[Texte fourni]

^^^^^^^^

Alep : l’armée du régime a donc coupé la route nord reliant Alep à la frontière turque. C'était le cordon ombilical des insurgés qui tiennent une partie de la ville. L'encerclement complet n'est plus qu'une question de jours. C'est coup double pour le régime : couper Alep, prendre Alep, et c'est définitivement reprendre le contrôle de la Syrie utile et engager une réduction, dans la durée, des résistances qui demeurent. Tant pis pour les Américains qui prévoyaient un nouvel Afghanistan (on ne sait s'ils pensaient à leur expérience ou à celle des Russes : voir ce billet ici sur la logique des succès militaires russes). Mais l'autre atout, c'est que le régime a relié ses forces avec la poche kurde du nord ouest. Désormais, il ne reste plus que quelques dizaines de kilomètres entre l'est d'Alep et l'Euphrate pour rejoindre le reste de la résistance kurde. Imaginez alors que toute la frontière nord avec la Turquie soit tenue par un isolat kurde : formidable pied de nez à Ankara et allié de poids pour la future recomposition plus ou moins fédérale que prépare le régime (sans même parler du prochain retournement des Druzes au sud). Autant vous dire que vu d'Alep, Genève est loin et décalé. (paragraphe rédigé lundi soir... depuis, toute la presse a dit la même chose).
Miscellanées
5/16
Répliques sociales. On oublie l'Ukraine, on oublie la Tunisie. Or, de même qu'il y a eu des tremblements de terre (2012 dans un cas, 2014 dans l'autre), de même peut-on craindre des répliques. Mais là où elles étaient politiques, les révoltes de demain seront sociales. On aura l'air surpris alors que c'est prévisible. Si l'Ukraine voit les oligarques revenir, la Tunisie est un modèle qu'on abandonne. On devrait décupler notre aide. On reste chiche, et on pleurera demain, comme si on n’avait rien vu venir.

^^^^^^^^

[Données enregistrées]
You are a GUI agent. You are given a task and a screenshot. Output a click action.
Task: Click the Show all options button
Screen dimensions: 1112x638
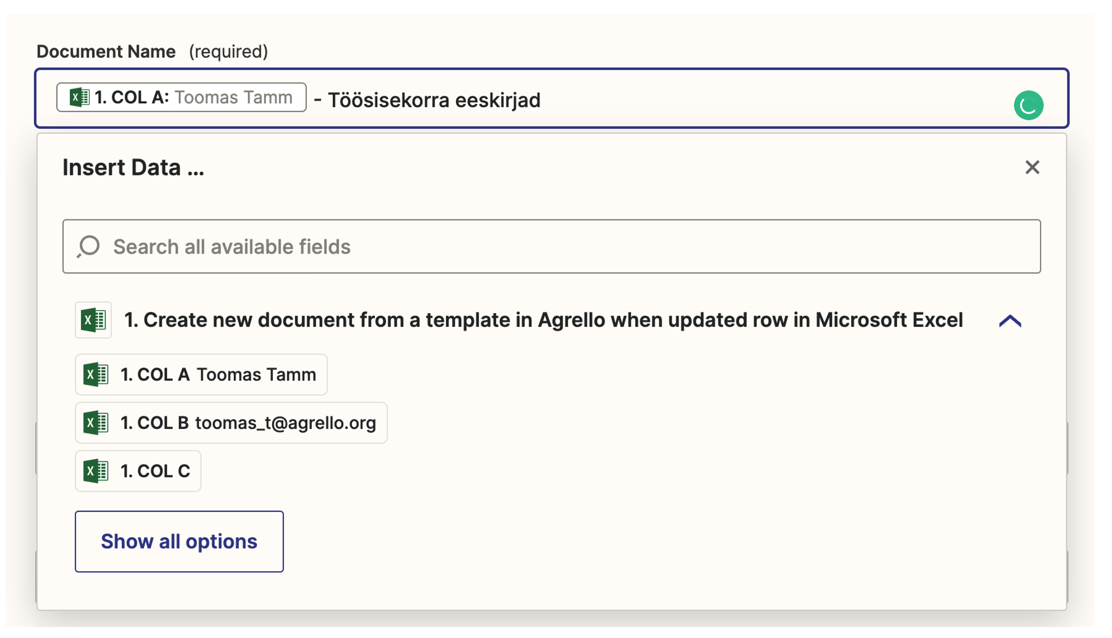[178, 541]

^^^^^^^^

[Consignes]
(a) Relevez tous les pays nommés dans le texte fourni.
(b) Reproduisez le passage du texte fourni qui va de « Miscellanées » à « rien vu venir. ».

[Réponses rédigées]
(a) Syrie, Afghanistan, Turquie, Ukraine, Tunisie

(b)
Miscellanées
5/16
Répliques sociales. On oublie l'Ukraine, on oublie la Tunisie. Or, de même qu'il y a eu des tremblements de terre (2012 dans un cas, 2014 dans l'autre), de même peut-on craindre des répliques. Mais là où elles étaient politiques, les révoltes de demain seront sociales. On aura l'air surpris alors que c'est prévisible. Si l'Ukraine voit les oligarques revenir, la Tunisie est un modèle qu'on abandonne. On devrait décupler notre aide. On reste chiche, et on pleurera demain, comme si on n’avait rien vu venir.